Copy out each line below that contains the word "dropdown".

** Data shown **
▼
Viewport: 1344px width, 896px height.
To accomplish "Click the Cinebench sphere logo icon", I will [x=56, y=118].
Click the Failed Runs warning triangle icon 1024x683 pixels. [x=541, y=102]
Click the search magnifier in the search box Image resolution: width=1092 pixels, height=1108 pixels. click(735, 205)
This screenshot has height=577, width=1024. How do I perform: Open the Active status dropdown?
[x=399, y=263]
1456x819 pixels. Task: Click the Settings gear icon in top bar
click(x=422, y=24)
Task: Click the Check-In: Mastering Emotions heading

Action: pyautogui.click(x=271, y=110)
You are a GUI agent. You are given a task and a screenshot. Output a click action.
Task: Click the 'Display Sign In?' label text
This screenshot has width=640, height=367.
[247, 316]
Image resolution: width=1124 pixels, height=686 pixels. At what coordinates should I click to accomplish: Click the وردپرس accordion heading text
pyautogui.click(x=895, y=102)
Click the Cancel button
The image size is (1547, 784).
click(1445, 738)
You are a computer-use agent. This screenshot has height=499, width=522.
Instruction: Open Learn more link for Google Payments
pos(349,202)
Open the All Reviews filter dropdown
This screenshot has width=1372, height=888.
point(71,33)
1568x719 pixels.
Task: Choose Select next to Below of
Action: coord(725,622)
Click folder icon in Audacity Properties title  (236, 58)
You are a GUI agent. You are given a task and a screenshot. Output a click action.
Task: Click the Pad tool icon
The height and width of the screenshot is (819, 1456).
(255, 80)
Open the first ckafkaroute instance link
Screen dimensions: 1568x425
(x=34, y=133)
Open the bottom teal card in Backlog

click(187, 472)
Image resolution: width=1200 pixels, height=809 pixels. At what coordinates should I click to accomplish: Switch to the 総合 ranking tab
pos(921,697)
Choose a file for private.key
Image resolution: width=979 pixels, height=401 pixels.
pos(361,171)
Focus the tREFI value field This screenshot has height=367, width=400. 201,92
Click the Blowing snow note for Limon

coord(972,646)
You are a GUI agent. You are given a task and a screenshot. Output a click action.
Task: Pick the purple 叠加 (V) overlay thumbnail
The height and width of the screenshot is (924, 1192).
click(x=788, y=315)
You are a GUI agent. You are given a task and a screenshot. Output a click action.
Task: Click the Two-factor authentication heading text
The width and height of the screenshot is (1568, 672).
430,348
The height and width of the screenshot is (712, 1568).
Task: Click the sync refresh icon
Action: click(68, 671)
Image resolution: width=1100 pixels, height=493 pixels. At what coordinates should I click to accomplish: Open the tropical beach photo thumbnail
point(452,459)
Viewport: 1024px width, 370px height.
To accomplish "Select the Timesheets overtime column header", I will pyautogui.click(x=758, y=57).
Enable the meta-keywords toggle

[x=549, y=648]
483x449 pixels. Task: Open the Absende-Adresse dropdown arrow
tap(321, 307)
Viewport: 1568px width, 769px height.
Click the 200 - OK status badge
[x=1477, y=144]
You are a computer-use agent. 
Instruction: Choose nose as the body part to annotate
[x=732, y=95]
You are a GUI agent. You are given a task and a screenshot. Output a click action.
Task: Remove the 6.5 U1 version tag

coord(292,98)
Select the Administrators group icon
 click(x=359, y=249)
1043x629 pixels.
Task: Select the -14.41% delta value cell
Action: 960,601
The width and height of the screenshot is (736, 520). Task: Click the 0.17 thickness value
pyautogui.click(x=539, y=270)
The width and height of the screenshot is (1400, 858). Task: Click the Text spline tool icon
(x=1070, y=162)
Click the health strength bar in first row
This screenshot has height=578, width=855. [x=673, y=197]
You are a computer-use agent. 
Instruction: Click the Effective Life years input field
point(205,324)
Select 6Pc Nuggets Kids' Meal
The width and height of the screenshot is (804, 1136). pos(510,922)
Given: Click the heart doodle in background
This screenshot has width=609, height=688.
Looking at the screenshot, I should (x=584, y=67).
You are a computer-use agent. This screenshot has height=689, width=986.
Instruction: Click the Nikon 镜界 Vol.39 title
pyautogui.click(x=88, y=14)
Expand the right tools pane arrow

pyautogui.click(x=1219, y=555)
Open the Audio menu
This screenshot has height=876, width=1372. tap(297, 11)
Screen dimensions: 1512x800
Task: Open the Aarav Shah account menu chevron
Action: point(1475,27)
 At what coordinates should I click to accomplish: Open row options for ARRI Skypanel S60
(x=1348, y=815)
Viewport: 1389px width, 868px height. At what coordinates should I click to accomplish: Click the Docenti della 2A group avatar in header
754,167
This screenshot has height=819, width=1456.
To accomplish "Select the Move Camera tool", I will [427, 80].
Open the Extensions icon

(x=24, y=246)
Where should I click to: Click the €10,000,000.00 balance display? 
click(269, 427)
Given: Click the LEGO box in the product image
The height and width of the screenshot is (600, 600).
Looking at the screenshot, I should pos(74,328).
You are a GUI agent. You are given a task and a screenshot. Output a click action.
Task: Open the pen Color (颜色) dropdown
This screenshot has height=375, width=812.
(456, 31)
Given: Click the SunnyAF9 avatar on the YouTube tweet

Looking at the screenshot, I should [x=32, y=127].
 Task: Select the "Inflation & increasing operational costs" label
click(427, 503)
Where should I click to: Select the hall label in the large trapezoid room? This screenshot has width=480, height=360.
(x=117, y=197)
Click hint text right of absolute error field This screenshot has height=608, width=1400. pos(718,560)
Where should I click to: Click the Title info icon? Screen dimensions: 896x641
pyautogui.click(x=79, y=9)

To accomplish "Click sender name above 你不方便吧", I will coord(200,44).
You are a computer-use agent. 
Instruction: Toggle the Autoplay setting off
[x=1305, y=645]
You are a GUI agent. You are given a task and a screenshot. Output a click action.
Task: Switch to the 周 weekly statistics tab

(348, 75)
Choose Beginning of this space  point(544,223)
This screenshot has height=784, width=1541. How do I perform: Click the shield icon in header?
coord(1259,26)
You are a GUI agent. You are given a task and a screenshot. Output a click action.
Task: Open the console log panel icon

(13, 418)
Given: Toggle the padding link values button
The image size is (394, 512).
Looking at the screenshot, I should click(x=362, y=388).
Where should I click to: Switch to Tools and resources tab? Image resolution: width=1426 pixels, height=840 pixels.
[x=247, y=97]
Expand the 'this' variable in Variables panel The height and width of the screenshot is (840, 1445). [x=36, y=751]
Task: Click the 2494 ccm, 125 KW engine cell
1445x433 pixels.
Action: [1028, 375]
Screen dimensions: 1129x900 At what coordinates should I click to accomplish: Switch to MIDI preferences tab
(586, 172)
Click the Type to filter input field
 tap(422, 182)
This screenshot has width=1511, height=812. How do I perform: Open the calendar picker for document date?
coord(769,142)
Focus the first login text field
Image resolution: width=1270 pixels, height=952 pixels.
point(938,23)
▲
** Response to this task **
This screenshot has height=577, width=1024. How do I perform: Open the Active status dropdown?
Open the All Reviews filter dropdown
483x449 pixels. Task: Open the Absende-Adresse dropdown arrow
Task: Open the pen Color (颜色) dropdown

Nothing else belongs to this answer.